LA QUESTIONE UNGHERESE

In un quadro già di per sé preoccupante, la situazione ungherese, per molti osservatori, lo è forse ancor di più. Che succede a Budapest? Secondo Vox Europ, nel 2010 il primo ministro Orbán è tornato al potere e forte del sostegno dei due terzi del Parlamento e del partito di estrema destra Jobbik “ha messo sotto controllo i poteri legislativo, giudiziario ed economico, sta facendo pressione sui mezzi d’informazione e utilizza toni decisamente nazionalisti“. Il leader “appare più ansioso di proteggere l’egemonia del suo partito Fidesz che di difendere le acquisizioni della democrazia postcomunista e più ispirato dalla nostalgia per una Grande Ungheria nazionalista, poco compatibili con l’Unione europea, della quale il suo Paese fa parte dal 2004“. “Molti“, sottolinea la testata specializzata su temi europei, “chiedono sanzioni contro Budapest e addirittura l’espulsione del Paese” dal recinto comunitario.

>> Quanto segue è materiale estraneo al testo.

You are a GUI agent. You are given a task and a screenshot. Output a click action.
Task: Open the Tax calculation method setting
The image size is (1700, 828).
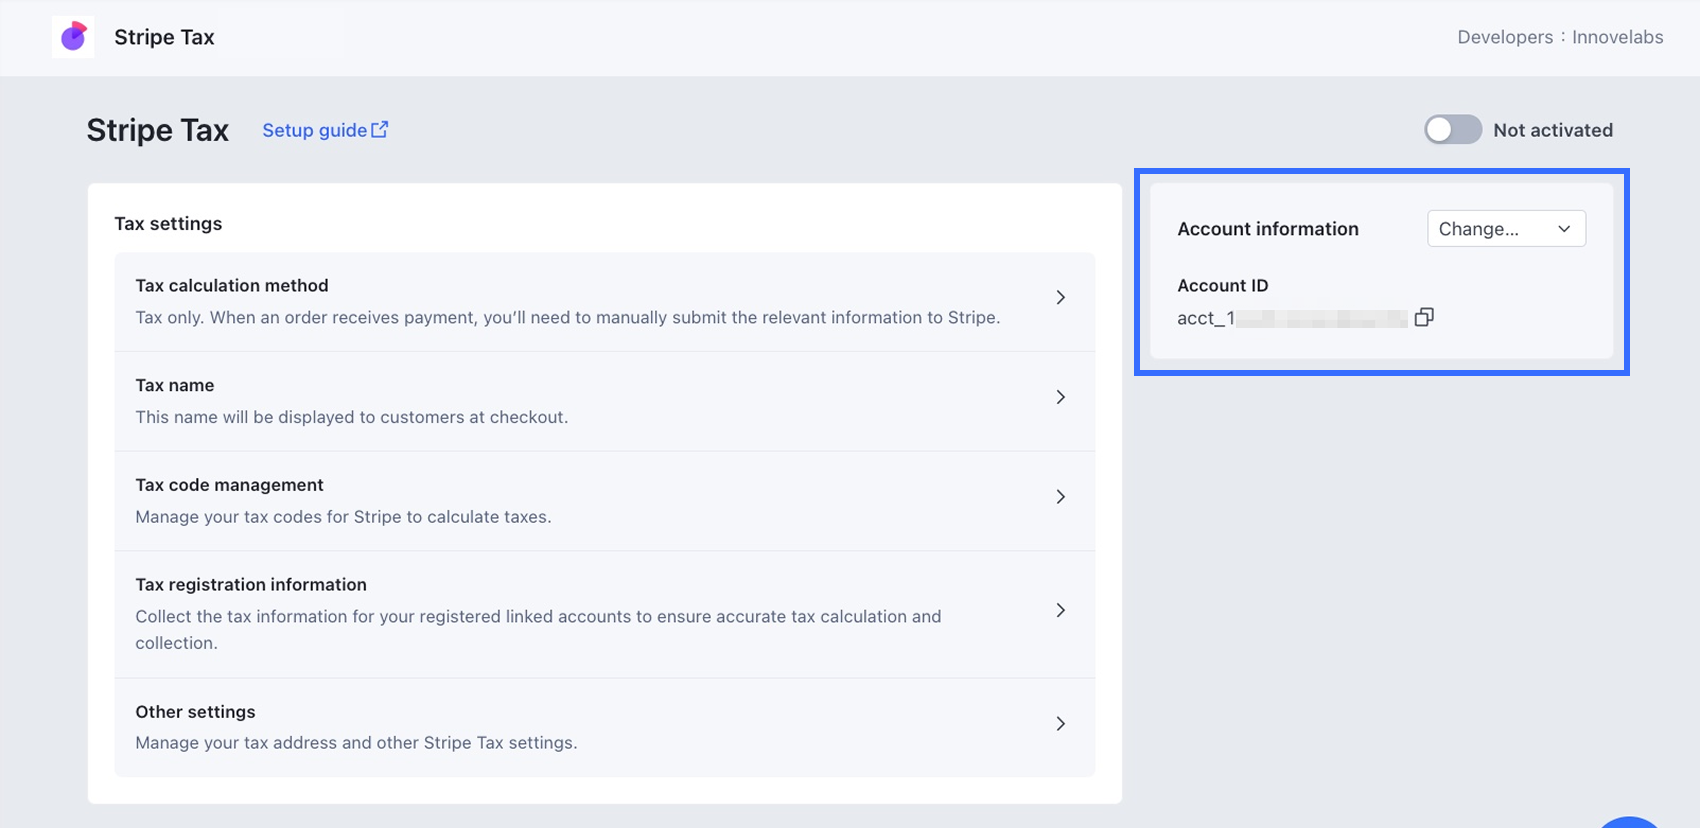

Ma il primo ministro non molla e lo scorso 18 febbraio, rompendo un fronte europeo che al leader del Cremlino ha rivolto soprattutto reprimende e sanzioni, lo ha ricevuto con tutti gli onori nella capitale ungherese. In una delle fasi più acute dall’inizio della crisi ucraina, Orbán ha più volte indicato la Russia come esempio della “democrazia illiberale” che punta a costruire in Ungheria. Putin ha certamente gradito; Bruxelles (e Washington) un po’ meno.